Fillory - Der König der Zauberer: Roman (German Edition)
Die Bedrohung hing noch immer wie ein Damoklesschwert über ihm: Jeden Morgen wachte er auf und rechnete damit, dass die Magie abgeschaltet worden war wie der Strom wegen einer unbezahlten Rechnung und dass um ihn herum Fillory in sich zusammenstürzte wie ein modernes Pompeji. Dabei kamen sie wirklich schnell voran, jedenfalls bis heute Morgen. Admiral Lacker hatte, verstaut in einem verborgenen Holzspind, ein Segel gefunden, das nicht nur den Wind, sondern auch das Licht einfing. Quentin erkannte es wieder: Die Chatwins hatten so eines an Bord der
Swift
gehabt. Nachts hing es die meiste Zeit schlaff herunter, nur hin und wieder von Mondstrahlen oder Sternenlicht gebauscht, doch bei Tag blähte es sich wie ein Spinnacker im Sturm und trieb das Schiff fast ganz allein voran. Man musste es nur ab und zu trimmen, je nach Sonnenstand.
Alles gut und schön. Aber Fillory spielte nicht mit. Es gab den Schlüssel nicht preis. Die Wunder schienen sich zu verstecken. In der letzten Woche hatten sie unbekannte Inseln erreicht, waren an jungfräulichen Stränden an Land gegangen, in erstickende Mangrovenwälder eingedrungen und sogar auf einen verirrten Eisberg geklettert, doch ein Schlüssel war nicht aufgetaucht. Sie kamen nicht weiter. Es funktionierte nicht. Irgendetwas fehlte. Es war fast, als sei etwas aus der Luft verschwunden: Eine Spannung war erschlafft, eine elektrische Ladung hatte sich zerstreut. Quentin zermarterte sich das Gehirn mit der Frage, was es sein konnte.
Außerdem hörte es nicht auf zu regnen.
Nach der Versammlung zwang sich Quentin, eine Pause einzulegen. Er streckte sich in seiner feuchten Koje aus und wartete darauf, dass seine Körperwärme sich in der klammen, lauwarmen Bettwäsche ausbreitete. Es war zu spät für einen Mittagsschlaf und zu früh, um sich richtig schlafen zu legen. Draußen vor dem Bullauge versank die Sonne hinter dem Rand der Welt, oder war gerade schon verschwunden, aber das konnte man nicht so genau feststellen. Himmel und Meer waren nicht voneinander zu unterscheiden. Die ganze Welt war eintönig grau wie Hafergrütze.
Quentin starrte hinaus, kaute an der Nagelhaut seines Daumens – eine schlechte Angewohnheit seit seiner Kindheit – und ließ seine Gedanken in der Leere treiben.
Da hörte er eine Stimme.
»Quentin.«
Quentin öffnete die Augen. Er musste eingeschlafen sein. Draußen war es inzwischen dunkel.

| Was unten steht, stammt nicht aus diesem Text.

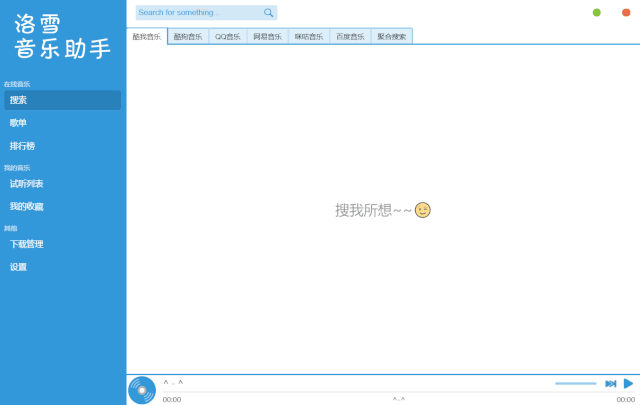The image size is (640, 405).
Task: Open 下载管理 download manager
Action: (27, 244)
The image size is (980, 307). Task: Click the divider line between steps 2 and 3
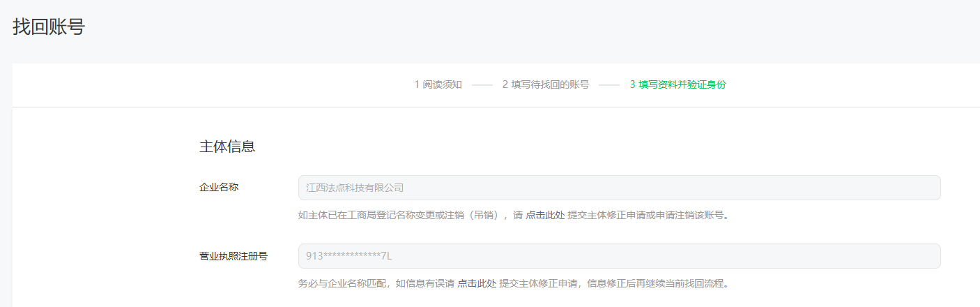(x=609, y=85)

»Quentin«, wiederholte die Stimme. Er hatte also nicht geträumt. Die Stimme klang gedämpft, und er konnte nicht feststellen, aus welcher Richtung sie kam. Er setzte sich auf. Die Stimme war sanft, leise, androgyn und irgendwie vertraut. Sie klang nicht ganz menschlich. Quentin sah sich in der Kajüte um, doch er war allein.
»Wer bist du?«, fragte er.
»Ich bin hier unten, Quentin. Du hörst mich durch ein Gitter im Fußboden. Ich bin unten im Laderaum.«
Jetzt konnte Quentin die Stimme einordnen. Er hatte ganz vergessen, dass es an Bord war!
»Faultier? Bist du das?« Hatte es eigentlich einen richtigen Namen?
»Ich dachte, du würdest mich vielleicht gern besuchen kommen.«
Quentin konnte sich nicht vorstellen, wie das Faultier auf diese Idee gekommen war. Der Frachtraum der
Muntjak
war dunkel und roch feucht, faulig und nach Bilgenwasser, und nebenbei bemerkt auch nach Faultier. Ihm wäre es lieber gewesen, sich von hier oben aus mit ihm zu unterhalten. Oder auch überhaupt nicht.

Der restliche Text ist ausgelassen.